Мы всегда знали, когда дядя Ник бывал у Пайерлсов. Через пол нашей гостиной к нам доносились снизу очень выразительные звуки, чередовавшиеся с не менее выразительными паузами, длительные раскаты смеха, а затем полная тишина. Шепот дяди Ника, рассказывавшего Пайерлсам что-нибудь забавное, до нас не доходил. Но разве могли тонкие дощатые полы заглушить звучный хохот Джинии? Бор, по-видимому, часто рассказывал им что-нибудь забавное, и, наверно, это было очень смешно.
Нильс Бор был по-прежнему озабочен судьбами Европы. Я помню, как мы однажды всей семьей отправились с ним на прогулку, и он почти все время говорил о войне, о Германии и о тех бедствиях, которые причинили нацисты. Но все же Бор в Лос-Аламосе был в менее напряженном состоянии и не поддавался до такой степени мрачным предчувствиям, как это было с ним в 1939 году в Нью-Йорке. Оккупация Дании нацистами, которой тогда так страшился Бор, в апреле 1940 года стала уже совершившимся фактом. А как бы ни было страшно какое-нибудь бедствие, ожидание его — еще страшней. Теперь Бор уже как-никак сжился с тем, что произошло. Горе его до некоторой степени притупилось и уже не парализовало его, как те страхи, которые оно собой вытеснило.
В то воскресенье, осенью 1944 года, во время нашей прогулки, Бора все-таки можно было время от времени как-то отвлечь от его мрачных мыслей, обратив его внимание на изумительную красоту природы, на чудеса, открывающиеся перед нашими глазами. Так как наверху, в горах, уже похолодало и ветер среди дня становился резким, мы решили пойти укрытой тропинкой, которая вилась по самому дну каньона Фрихолес, и начали спускаться с нашей мезы от гостиницы к тому месту, где ручей Фрихолес впадает в Рио-Гранде.

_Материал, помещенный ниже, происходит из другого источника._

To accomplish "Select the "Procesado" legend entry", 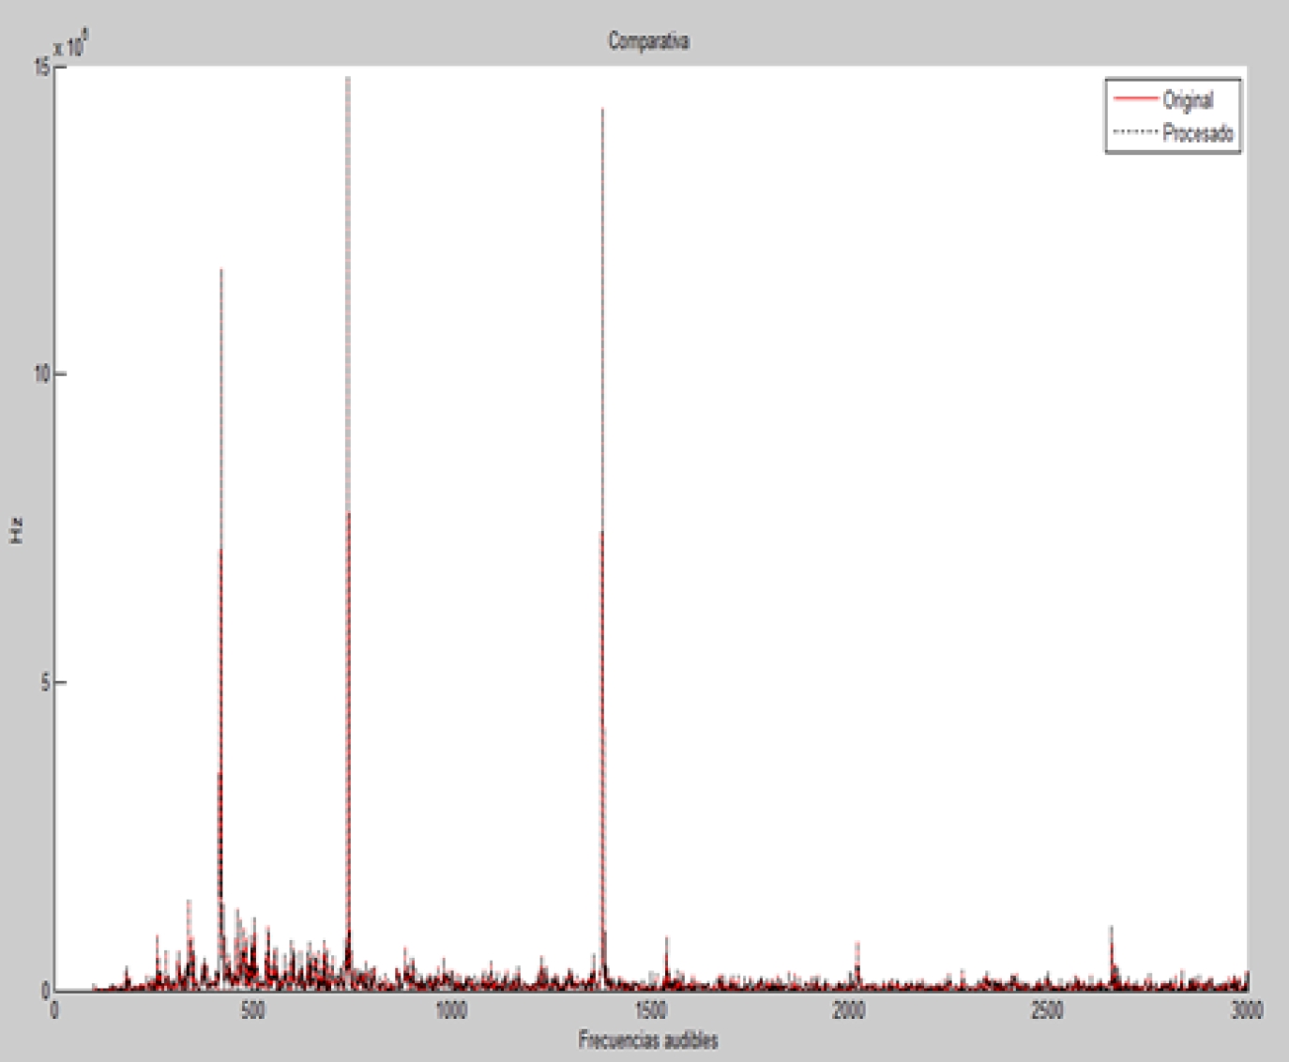I will [1197, 133].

Мы все остановились посмотреть, как разгуливает на свободе скунс, с особенностями которого европейцы мало знакомы. Его хорошенькая шкурка привела дядю Ника в полный восторг. Он присел около зверька на корточки и начал его расхваливать; он восхищался его пушистым хвостом, белыми полосами по черному меху, изящными движениями его головки. Он понятия не имел, какая ему грозит опасность, и нам долго пришлось уговаривать его отойти подальше.

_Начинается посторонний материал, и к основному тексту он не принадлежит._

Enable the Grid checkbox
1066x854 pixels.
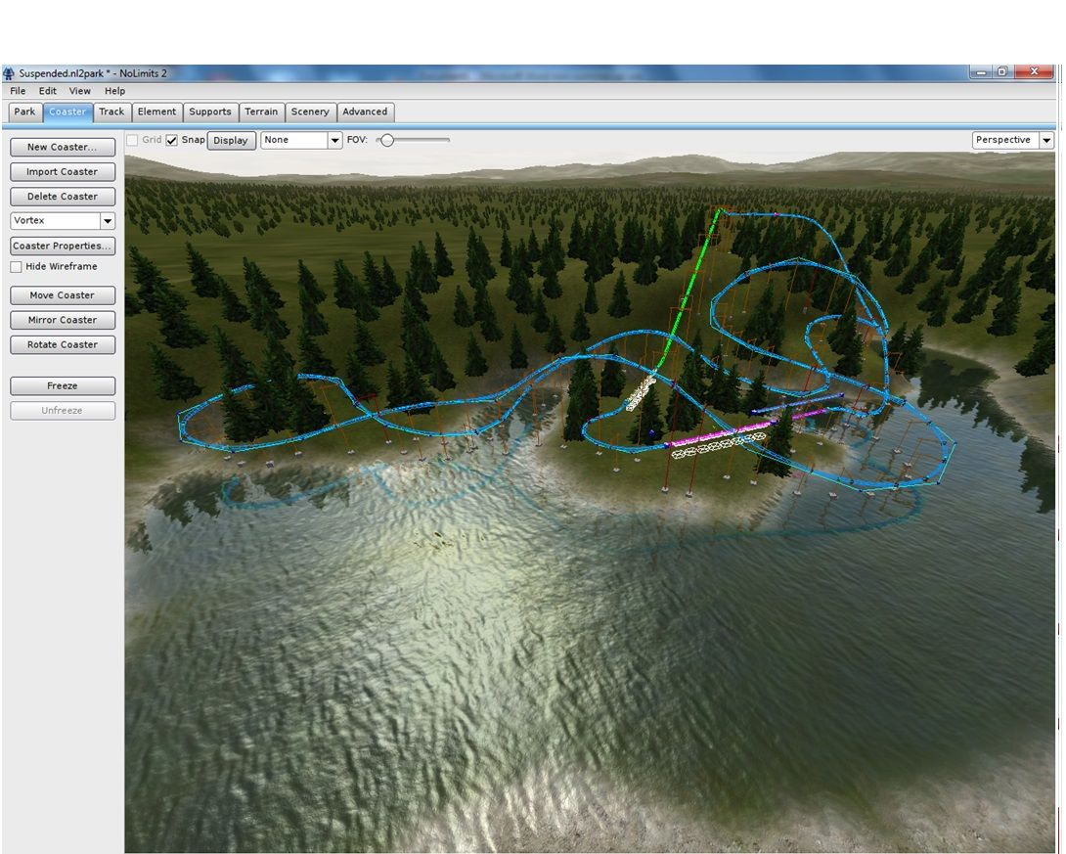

Мы спускались все ниже по узкому ущелью; здесь отвесные стены каньона вздымались почти вертикально и тесно сходились одна с другой, ручей прыгал по валунам и срывался звонким водопадом: нигде нет таких высоких, стройных сосен, как в том ущелье, потому что они непрерывно тянутся вверх, к свету. Мы молча останавливались и прислушивались к погремушкам гремучих змей, пробиравшихся между кустами. Мы поражались проворству Бора. Он мог быть изумительно ловким. Нам приходилось то и дело перебираться через ручьи, и он ни разу не остановился посмотреть, не слишком ли здесь широко и удобно ли переходить, а прямо прыгал. И когда он прыгал, плечи его распрямлялись, а глаза сверкали от удовольствия.